A marzo, l'avvocato dell'imprenditore ha richiesto al Tribunale di Brescia una sospensione della pena detentiva, in attesa di conoscere l'esito della domanda di grazia. Il Tribunale ha risposto il 22 marzo: la pena è differita di 6 mesi, in vista di una «non improbabile concessione del richiesto provvedimento clemenziale (la grazia, ndr)» e per il «ravvedimento dimostrato dall’uomo». Per la prima volta da 8 anni, la famiglia Monella vive l'estate con un po' di tranquillità. La risposta alla domanda di grazia è attesa entro ferragosto, ma il 15 agosto passa nel silenzio e si arriva al 25, giorno in cui scadono i 6 mesi di sospensione della pena detentiva. Monella può, ancora una volta, finire in carcere da un momento all’altro. Il procuratore capo di Bergamo Francesco Dettori, però, non emette alcun ordine d’arresto.

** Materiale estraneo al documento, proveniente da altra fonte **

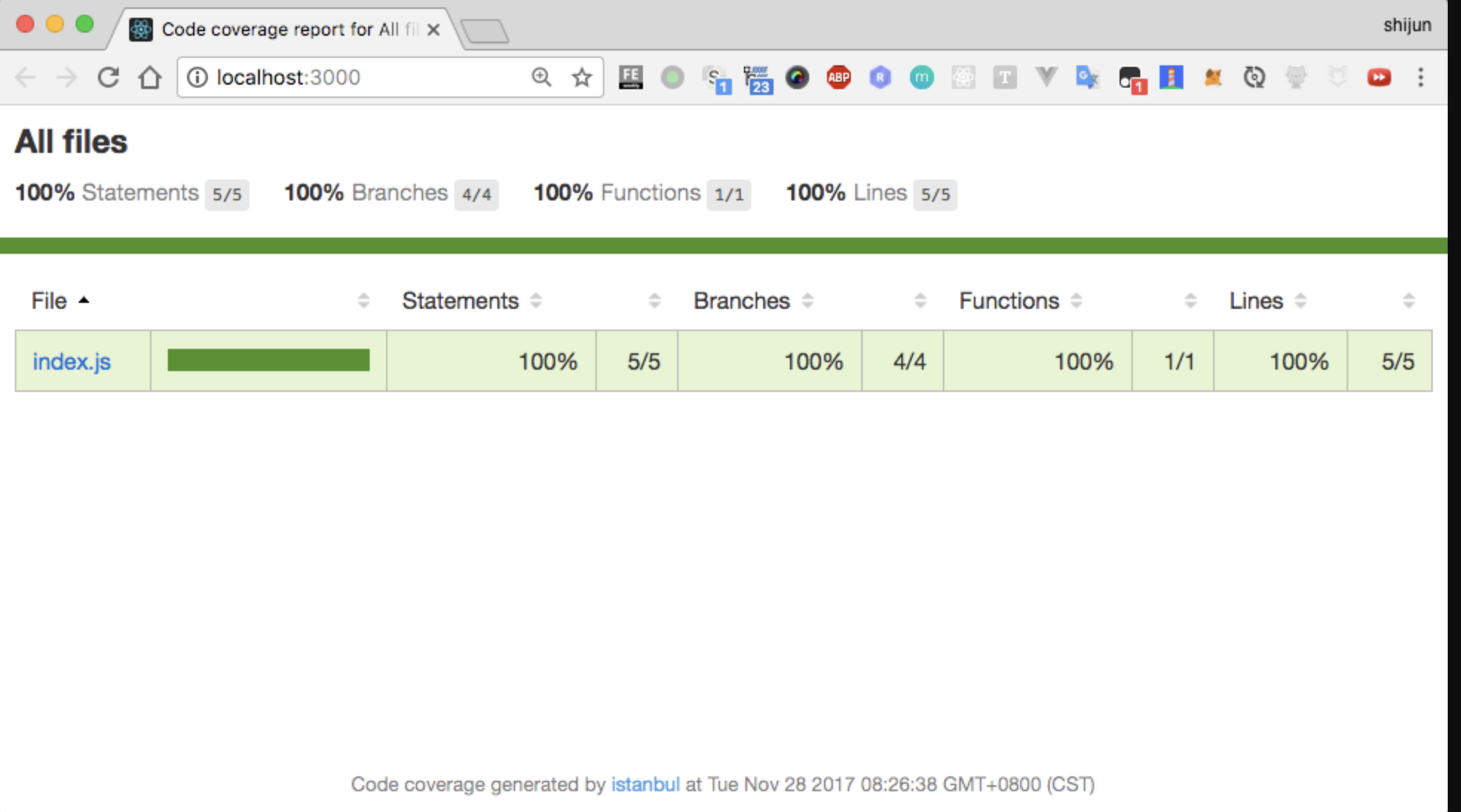Open Chrome's three-dot menu

1420,77
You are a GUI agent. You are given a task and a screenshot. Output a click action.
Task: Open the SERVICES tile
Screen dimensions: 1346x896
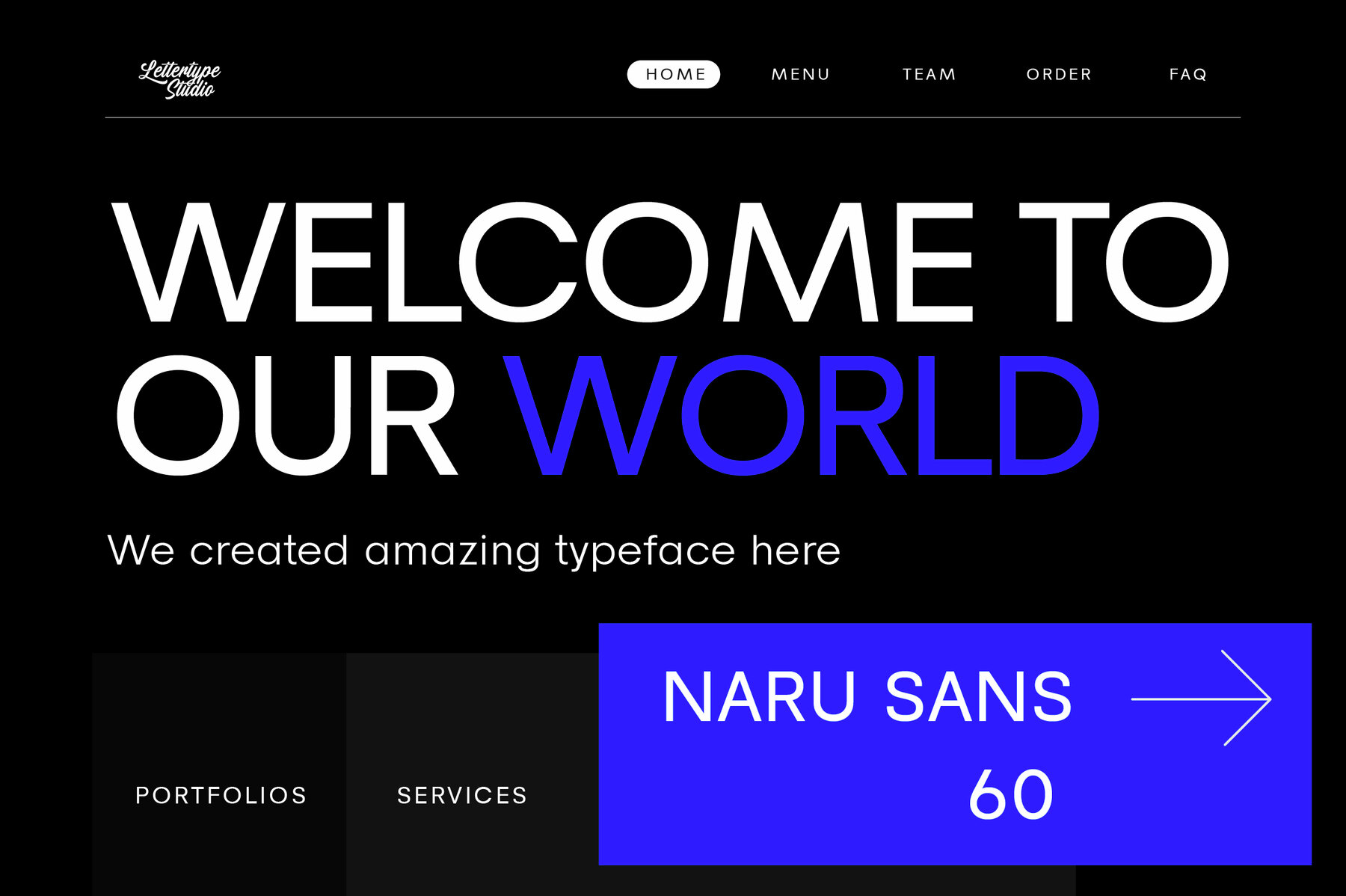462,795
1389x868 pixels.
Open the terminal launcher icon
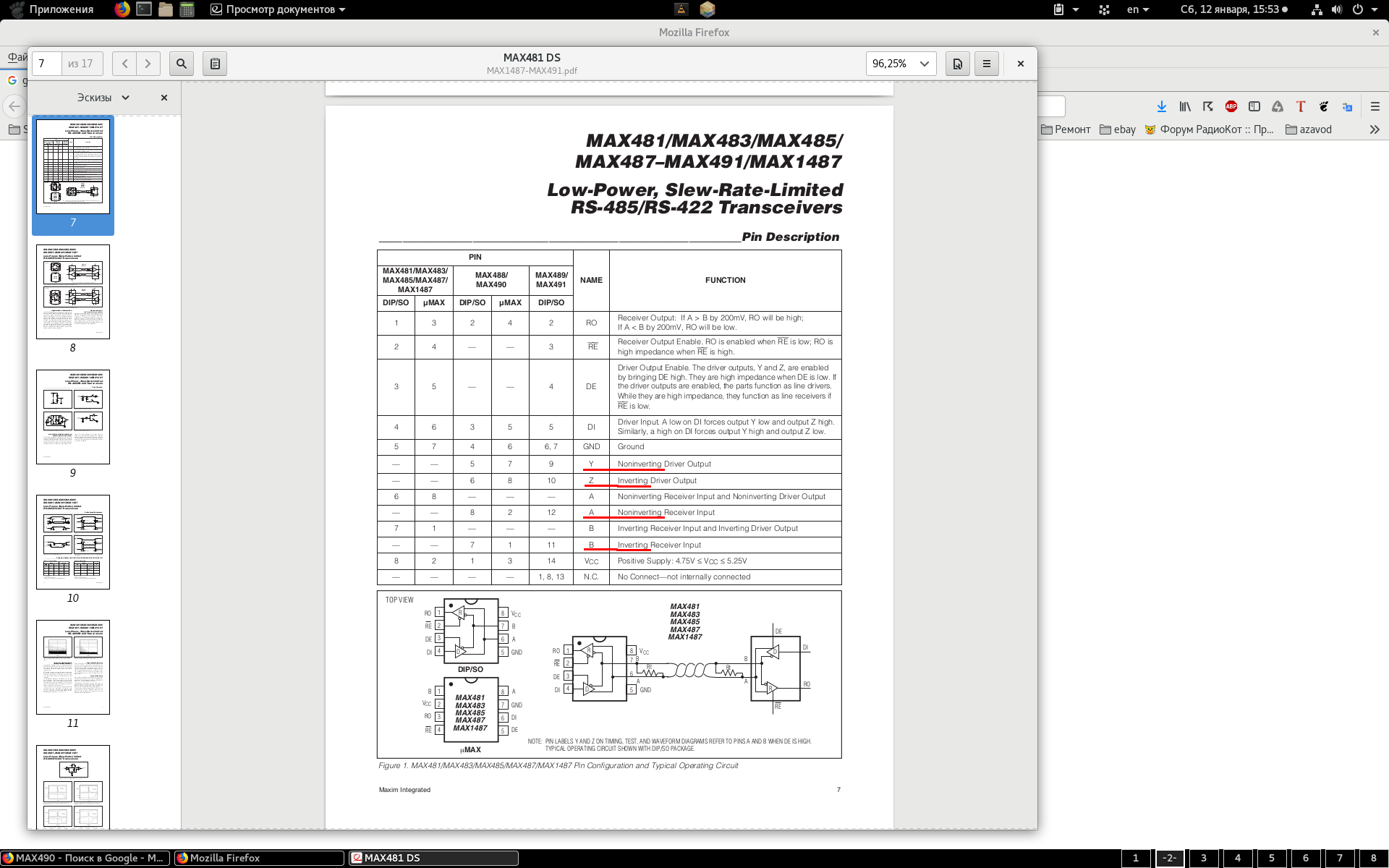pos(144,9)
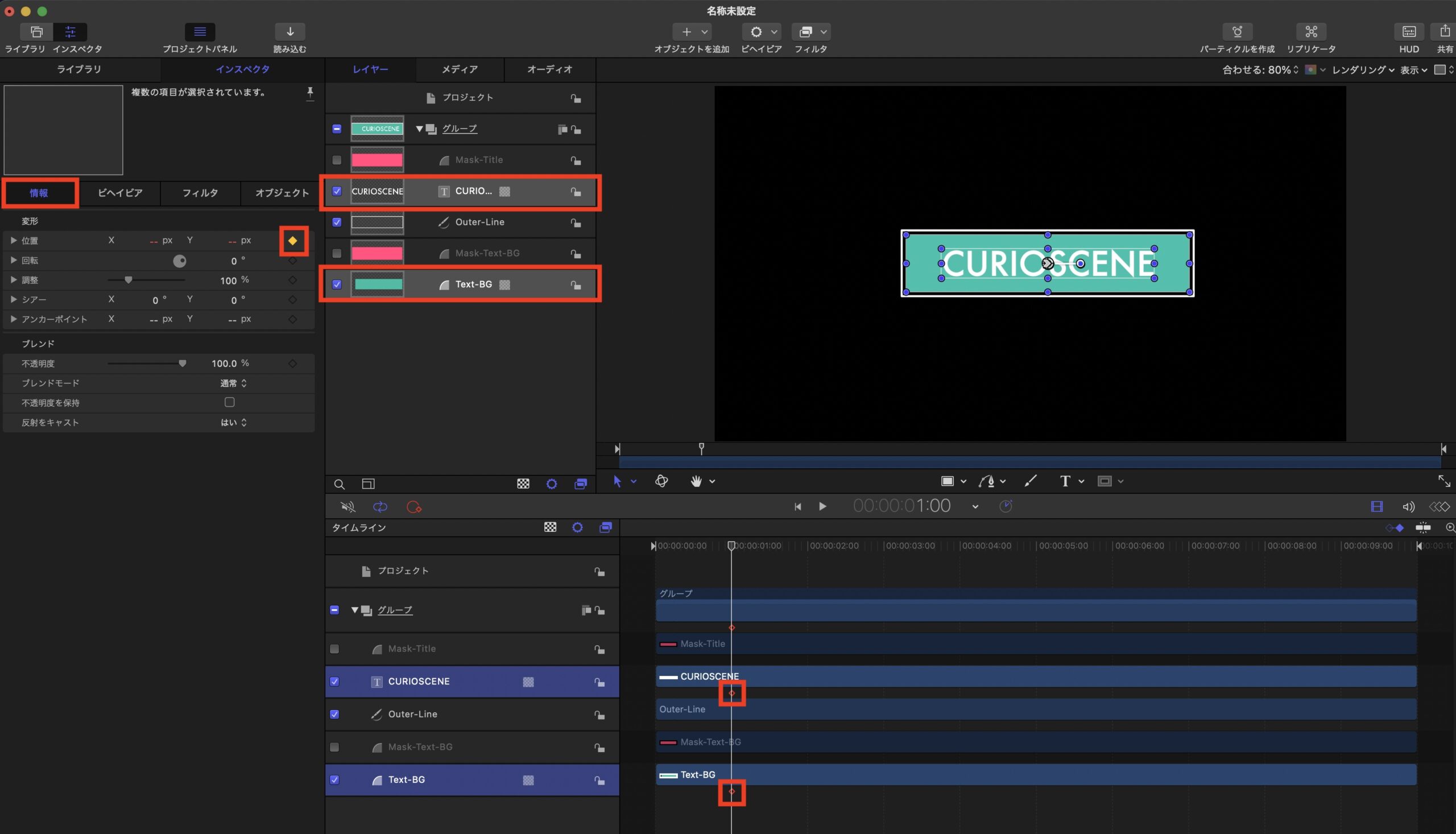
Task: Select the Text tool in canvas toolbar
Action: 1064,481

Nonostante ciò, l’imprenditore e la sua famiglia vivono nell’ansia e così, lunedì 8 settembre 2014, Monella decide di costituirsi alle forze dell’ordine, presentandosi alle 10 al carcere di via Gleno, accompagnato dal suo legale e dal figlio Alberto. La Lega Nord torna a reclamare a gran voce la grazia. Gabriele Riva, sindaco di Arzago e promotore della raccolta firme diffonde un comunicato in cui torna a spiegare i motivi per cui l'imprenditore merita un gesto di clemenza. Ma da Roma tutto tace. Il ministro della Giustizia Andrea Orlando avrebbe dovuto esprimere un parere sul caso prima di ottenere la risposta definitiva del presidente della Repubblica. Ma verso la fine del 2014 arriva una nuova doccia fredda per la famiglia Monella: Giorgio Napolitano annuncia la volontà di lasciare il Colle. Questo rimanda ogni decisione sulla grazia a tempo indefinito. Si giunge così al 2015, all'elezione di Sergio Mattarella, alle nuove proteste della politica, in particolare dei leghisti. E solo un anno e 2 mesi dopo il suo ingresso in via Gleno è arrivata finalmente una risposta: la grazia parziale. Non è forse quello che speravano Monella e i suoi legali, ma è già tanto. Ora la possibilità di riabbracciare la sua famiglia e tutta la comunità che lo ha sempre sostenuto in questi mesi di carcere è vicina.